AN: I read somewhere that pre-serum Steve was colorblind. I do not know if this is canon or fanon but for the purpose of this fic pre-serum Steve was colorblind. I haven't found any mention of the type of his color blindness but in this fic I'm going with monochromacy. Monochromats possess a complete inability to distinguish any colors and perceive only variations in brightness.


Steve is alone when he wakes up. The bed is too small and the room is too white; the walls, the door, his clothes, the light on the ceiling that doesn't shine yellow. For a moment he thinks that he is colorblind again and frail, and his heart constricts in his chest, but a quick look at his hands shows that they are still big and strong and his next breath comes easily, without a wheeze.

Then he sees a mark on the inside of his elbow, almost completely faded. He would have missed it if he had his old eyes.

They took his blood.


The doors don't have a handle, not on his side. Kicking them down doesn't work, and running into walls doesn't bring them down.
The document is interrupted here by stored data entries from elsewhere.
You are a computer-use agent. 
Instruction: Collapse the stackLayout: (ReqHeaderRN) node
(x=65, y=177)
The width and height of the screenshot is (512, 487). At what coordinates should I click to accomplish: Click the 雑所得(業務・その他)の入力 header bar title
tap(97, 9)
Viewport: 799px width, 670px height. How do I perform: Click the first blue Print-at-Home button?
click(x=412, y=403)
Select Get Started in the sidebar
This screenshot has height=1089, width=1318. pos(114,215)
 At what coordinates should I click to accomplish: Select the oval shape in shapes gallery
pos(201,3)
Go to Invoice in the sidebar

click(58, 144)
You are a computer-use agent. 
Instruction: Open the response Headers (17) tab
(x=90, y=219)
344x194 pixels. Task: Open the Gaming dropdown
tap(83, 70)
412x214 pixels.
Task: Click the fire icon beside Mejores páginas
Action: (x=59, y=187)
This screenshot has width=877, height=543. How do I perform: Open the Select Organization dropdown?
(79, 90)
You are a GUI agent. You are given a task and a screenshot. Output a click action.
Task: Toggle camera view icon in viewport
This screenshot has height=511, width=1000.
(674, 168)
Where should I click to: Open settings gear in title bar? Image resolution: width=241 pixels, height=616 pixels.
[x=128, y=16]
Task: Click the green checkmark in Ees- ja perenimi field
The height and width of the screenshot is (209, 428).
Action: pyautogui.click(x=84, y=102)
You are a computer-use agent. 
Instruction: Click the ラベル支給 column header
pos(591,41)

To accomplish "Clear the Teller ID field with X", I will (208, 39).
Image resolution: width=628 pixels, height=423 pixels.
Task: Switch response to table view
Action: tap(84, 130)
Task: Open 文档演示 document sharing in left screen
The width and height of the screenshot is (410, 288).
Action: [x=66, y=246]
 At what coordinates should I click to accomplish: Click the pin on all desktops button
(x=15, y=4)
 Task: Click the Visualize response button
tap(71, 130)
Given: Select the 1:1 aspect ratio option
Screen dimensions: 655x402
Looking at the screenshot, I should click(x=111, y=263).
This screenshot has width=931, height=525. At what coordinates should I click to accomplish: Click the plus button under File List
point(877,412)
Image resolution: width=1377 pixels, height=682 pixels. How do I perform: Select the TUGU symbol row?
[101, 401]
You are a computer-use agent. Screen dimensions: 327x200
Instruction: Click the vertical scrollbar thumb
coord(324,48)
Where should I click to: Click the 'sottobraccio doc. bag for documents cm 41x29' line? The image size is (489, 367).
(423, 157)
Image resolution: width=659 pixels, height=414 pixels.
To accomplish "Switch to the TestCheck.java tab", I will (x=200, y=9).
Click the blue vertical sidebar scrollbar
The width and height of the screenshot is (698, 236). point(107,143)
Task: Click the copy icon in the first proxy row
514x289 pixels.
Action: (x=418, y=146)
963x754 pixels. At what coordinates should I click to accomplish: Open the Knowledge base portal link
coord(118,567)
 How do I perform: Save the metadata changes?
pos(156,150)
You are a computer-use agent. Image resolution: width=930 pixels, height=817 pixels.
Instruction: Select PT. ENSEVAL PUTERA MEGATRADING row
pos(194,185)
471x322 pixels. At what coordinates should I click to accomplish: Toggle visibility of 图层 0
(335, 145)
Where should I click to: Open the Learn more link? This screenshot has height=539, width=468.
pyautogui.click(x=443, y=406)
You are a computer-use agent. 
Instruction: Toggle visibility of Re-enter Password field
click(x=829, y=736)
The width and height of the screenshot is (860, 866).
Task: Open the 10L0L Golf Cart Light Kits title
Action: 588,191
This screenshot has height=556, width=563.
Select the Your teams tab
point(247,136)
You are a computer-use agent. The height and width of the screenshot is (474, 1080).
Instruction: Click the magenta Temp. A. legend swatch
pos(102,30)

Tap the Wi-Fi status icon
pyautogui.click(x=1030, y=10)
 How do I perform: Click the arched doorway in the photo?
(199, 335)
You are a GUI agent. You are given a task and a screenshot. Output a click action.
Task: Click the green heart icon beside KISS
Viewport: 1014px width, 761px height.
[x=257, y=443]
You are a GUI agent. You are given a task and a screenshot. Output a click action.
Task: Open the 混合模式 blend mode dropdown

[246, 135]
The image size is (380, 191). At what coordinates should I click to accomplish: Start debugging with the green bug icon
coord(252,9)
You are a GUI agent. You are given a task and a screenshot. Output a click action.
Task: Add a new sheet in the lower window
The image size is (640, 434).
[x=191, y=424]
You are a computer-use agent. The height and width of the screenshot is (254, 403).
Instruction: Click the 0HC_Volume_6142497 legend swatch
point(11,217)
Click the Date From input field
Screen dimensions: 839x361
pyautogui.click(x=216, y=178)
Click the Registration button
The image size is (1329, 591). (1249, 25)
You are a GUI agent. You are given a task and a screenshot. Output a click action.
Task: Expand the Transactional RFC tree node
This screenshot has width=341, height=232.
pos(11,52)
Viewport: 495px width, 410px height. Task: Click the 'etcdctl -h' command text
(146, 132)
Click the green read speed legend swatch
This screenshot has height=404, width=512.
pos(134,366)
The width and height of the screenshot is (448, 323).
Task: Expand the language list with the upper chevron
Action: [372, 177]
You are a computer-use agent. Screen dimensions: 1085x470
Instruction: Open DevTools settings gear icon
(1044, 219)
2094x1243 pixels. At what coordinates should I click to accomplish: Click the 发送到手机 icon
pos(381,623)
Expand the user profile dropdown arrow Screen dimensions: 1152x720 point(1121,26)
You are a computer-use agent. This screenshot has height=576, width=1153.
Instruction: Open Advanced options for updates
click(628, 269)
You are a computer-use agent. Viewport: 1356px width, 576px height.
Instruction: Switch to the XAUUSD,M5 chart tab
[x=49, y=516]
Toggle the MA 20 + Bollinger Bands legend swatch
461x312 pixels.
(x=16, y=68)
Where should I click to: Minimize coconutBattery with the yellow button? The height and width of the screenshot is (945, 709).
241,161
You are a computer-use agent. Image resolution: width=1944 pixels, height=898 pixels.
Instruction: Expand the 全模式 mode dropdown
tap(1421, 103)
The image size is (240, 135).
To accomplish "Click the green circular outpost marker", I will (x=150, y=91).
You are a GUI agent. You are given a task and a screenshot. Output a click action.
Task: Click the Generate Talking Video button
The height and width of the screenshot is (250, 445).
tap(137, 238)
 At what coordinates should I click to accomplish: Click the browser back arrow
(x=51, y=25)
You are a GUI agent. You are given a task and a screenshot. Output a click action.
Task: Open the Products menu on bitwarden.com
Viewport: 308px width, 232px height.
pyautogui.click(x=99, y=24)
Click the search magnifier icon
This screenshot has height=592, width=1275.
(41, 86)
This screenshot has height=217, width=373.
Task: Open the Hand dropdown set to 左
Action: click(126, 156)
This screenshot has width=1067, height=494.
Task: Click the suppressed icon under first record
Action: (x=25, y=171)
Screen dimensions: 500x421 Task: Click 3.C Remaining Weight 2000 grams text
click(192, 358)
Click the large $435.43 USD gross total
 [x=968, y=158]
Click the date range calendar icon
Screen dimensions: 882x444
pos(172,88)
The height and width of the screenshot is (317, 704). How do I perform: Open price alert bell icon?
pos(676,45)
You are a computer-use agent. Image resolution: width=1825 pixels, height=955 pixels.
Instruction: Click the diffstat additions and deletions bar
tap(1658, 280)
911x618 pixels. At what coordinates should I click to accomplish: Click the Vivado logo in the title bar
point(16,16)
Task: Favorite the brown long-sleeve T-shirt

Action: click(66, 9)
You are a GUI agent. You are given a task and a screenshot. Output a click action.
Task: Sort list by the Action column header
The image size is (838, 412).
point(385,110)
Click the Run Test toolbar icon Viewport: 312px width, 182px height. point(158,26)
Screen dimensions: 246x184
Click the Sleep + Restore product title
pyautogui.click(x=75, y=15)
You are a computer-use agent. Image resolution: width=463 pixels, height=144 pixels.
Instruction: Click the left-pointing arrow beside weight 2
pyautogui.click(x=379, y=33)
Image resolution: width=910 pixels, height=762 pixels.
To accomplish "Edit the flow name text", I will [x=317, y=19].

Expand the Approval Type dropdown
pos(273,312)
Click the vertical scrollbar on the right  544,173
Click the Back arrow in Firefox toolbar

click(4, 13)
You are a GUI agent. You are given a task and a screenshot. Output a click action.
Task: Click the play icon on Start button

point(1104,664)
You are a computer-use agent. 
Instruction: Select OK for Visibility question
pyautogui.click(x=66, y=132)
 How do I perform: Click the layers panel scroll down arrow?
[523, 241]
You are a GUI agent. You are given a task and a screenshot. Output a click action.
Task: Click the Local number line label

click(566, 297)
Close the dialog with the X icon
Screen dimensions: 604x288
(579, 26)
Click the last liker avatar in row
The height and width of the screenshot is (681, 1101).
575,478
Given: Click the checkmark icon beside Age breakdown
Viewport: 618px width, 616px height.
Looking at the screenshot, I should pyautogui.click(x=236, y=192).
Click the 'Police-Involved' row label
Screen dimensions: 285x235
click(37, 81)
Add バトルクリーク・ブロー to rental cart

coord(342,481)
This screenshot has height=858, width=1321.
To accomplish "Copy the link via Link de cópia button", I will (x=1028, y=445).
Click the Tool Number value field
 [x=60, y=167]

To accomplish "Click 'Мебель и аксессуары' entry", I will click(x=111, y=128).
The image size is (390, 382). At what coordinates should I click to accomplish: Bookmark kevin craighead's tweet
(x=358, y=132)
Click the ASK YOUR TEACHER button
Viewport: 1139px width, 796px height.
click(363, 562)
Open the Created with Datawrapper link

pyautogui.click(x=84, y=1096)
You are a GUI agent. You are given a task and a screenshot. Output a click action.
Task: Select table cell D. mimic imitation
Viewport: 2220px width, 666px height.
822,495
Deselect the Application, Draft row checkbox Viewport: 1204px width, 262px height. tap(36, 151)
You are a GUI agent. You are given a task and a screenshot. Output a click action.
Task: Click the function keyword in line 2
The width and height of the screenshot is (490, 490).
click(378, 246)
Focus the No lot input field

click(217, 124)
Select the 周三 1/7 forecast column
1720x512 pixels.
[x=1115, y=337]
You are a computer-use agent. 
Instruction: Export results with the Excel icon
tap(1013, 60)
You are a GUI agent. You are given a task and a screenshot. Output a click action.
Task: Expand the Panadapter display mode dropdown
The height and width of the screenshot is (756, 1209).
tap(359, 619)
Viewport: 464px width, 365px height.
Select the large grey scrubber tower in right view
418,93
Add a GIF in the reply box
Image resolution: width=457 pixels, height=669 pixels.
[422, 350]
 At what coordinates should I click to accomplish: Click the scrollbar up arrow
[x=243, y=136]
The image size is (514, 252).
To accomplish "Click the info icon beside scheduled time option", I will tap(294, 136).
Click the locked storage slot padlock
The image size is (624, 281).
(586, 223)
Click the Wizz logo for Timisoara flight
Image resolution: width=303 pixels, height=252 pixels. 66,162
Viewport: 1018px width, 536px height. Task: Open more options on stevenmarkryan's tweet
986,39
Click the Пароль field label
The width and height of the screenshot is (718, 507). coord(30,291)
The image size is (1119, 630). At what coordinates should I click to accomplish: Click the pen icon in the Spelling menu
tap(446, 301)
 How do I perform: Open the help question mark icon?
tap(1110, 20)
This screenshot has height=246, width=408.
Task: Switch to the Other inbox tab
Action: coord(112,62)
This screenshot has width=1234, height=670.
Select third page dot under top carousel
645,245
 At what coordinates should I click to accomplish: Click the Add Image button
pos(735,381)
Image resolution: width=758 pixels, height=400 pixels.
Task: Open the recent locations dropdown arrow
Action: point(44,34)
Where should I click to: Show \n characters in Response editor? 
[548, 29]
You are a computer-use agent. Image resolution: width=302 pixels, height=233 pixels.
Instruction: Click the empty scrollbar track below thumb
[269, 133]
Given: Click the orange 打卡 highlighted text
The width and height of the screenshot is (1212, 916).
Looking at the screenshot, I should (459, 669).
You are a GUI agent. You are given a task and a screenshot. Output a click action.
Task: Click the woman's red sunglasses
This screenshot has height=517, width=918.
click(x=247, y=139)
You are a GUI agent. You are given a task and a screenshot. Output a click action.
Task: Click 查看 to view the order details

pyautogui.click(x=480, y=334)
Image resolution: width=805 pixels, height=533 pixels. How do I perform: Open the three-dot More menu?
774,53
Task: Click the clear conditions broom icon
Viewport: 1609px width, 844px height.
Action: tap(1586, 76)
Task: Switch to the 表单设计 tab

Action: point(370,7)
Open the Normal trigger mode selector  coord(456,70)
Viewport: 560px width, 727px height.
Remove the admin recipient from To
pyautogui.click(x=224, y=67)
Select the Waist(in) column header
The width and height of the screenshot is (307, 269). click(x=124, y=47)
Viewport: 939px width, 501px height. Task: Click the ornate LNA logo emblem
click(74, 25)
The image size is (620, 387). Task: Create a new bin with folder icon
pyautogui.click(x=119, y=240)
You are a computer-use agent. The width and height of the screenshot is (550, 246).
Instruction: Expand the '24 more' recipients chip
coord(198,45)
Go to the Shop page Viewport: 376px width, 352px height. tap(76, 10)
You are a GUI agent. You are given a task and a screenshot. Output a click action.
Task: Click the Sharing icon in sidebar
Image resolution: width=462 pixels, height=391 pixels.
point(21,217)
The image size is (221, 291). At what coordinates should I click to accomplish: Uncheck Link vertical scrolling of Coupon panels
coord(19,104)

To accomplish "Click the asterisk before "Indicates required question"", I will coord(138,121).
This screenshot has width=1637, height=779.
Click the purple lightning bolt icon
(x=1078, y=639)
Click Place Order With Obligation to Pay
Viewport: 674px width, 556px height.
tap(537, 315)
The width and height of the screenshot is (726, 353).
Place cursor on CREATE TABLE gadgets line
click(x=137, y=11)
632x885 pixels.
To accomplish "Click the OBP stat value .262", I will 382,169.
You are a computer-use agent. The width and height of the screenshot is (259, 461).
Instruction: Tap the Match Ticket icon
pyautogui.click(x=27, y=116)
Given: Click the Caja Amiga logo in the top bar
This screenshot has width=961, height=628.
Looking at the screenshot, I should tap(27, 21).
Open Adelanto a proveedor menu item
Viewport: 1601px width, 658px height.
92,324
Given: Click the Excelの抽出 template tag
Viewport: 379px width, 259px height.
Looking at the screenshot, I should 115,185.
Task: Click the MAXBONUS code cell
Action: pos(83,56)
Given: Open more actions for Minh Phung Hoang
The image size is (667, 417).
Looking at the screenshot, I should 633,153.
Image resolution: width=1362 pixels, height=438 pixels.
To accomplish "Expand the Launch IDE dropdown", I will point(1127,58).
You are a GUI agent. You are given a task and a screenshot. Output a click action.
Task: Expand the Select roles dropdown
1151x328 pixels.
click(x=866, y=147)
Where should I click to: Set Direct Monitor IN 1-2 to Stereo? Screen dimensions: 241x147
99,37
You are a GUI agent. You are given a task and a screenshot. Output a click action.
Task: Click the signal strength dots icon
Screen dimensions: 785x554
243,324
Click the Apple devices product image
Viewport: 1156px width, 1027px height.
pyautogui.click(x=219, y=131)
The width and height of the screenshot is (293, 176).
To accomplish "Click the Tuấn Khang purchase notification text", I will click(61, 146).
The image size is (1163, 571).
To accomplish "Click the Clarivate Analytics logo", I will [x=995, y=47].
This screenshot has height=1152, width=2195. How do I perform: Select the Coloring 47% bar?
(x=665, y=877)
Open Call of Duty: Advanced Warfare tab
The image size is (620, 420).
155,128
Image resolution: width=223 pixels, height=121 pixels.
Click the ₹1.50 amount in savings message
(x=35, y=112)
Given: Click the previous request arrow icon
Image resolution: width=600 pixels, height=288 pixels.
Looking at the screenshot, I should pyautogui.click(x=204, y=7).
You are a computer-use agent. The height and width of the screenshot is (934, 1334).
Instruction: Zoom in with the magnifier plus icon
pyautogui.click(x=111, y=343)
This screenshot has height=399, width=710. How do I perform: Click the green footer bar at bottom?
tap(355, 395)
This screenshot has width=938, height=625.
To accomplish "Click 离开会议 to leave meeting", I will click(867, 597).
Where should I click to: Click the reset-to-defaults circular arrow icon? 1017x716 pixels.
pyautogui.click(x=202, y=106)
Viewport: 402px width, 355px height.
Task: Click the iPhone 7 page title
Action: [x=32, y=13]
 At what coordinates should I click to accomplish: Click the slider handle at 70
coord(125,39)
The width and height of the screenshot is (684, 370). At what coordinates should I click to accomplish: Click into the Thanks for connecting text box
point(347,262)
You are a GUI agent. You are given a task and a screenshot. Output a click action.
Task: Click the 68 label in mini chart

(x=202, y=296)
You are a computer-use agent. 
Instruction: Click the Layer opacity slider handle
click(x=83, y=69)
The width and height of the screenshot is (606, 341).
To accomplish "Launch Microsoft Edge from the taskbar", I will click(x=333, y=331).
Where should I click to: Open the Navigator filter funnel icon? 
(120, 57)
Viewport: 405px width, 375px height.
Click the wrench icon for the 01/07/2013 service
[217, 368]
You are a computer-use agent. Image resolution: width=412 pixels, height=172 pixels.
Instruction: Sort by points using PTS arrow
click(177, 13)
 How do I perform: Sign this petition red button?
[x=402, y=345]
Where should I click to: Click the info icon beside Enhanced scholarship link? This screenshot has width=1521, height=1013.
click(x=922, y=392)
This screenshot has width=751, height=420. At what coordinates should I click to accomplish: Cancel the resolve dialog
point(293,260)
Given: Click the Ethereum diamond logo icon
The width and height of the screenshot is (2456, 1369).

Hours later, he punches a wall, frustrated, and the skin on his knuckles splits open and his blood leaves a smear. Red, he thinks, looking at it, he could paint the walls.

They will cut him open anyway.

He chases the black thoughts away, and goes to sit on the bed. He lifts his feet up. The room is chilly and his feet are bare.

He doesn't see a camera inside the room, but he knows there must be someone watching him. Someone will come to him, sooner or later.

He closes his eyes and prays that Sam is okay.


Sam is not okay. Sam is bleeding out on the floor of an empty Hydra base. He played possum when they dragged the unconscious Steve away. I let them, he thinks, and the thought is poison, hurting from the inside.

Sam knows he couldn't have helped. Sam can't move his legs. Sam can't move his arms.

Sam can barely move his head when he hears a sound.

"Where is Steve?" Barnes asks, crouching down.

"Hy- Hyd-" Sam tries but his tongue feels heavy and refuses to form –ra.

Barnes nods, understanding. There is something horrible in his eyes, black and burning and devastating (heartbreaking).

He pats Sam on the shoulder, "You'll live." He sounds sure of it, so Sam chooses to believe him.

Barnes lifts his head, suddenly alert, "Help is coming." He rises to his feet, "I'll get Steve," he adds before leaving.

Super soldiers, Sam thinks resignedly when, a few seconds later, he hears the sound of cars, which must be what alerted Barnes.

People swarm the place; someone checks him over, secures the neck brace and lifts him up on a stretcher.

He manages a shaky smile when he sees Natasha. She's very pale. "Snow white," he tries to say but it comes out garbled. He smiles loopily. Natasha looks toward someone on his left-

Steve?

-who says something about strong drugs and-

No Steve.

He must have said it out loud because Natasha comes closer. "Where is Steve?" She asks, urgently. Sam blinks, slowly.

In a tower, guarded by a monster, he wants to say. It has many heads, its breath is poison and its blood is death.

Sam's eyes close to Natasha's frantic face.


Steve closes his eyes and tries to sleep, but the lights are still on and the light goes through his eyelids and he sees red. He hides his face in the crook of his elbow and it helps, a little.

He manages to fall asleep eventually, but when he wakes up he feels wrong. His limbs are heavy and there is a new mark on his arm. He stares at it until it heals. It doesn't take long.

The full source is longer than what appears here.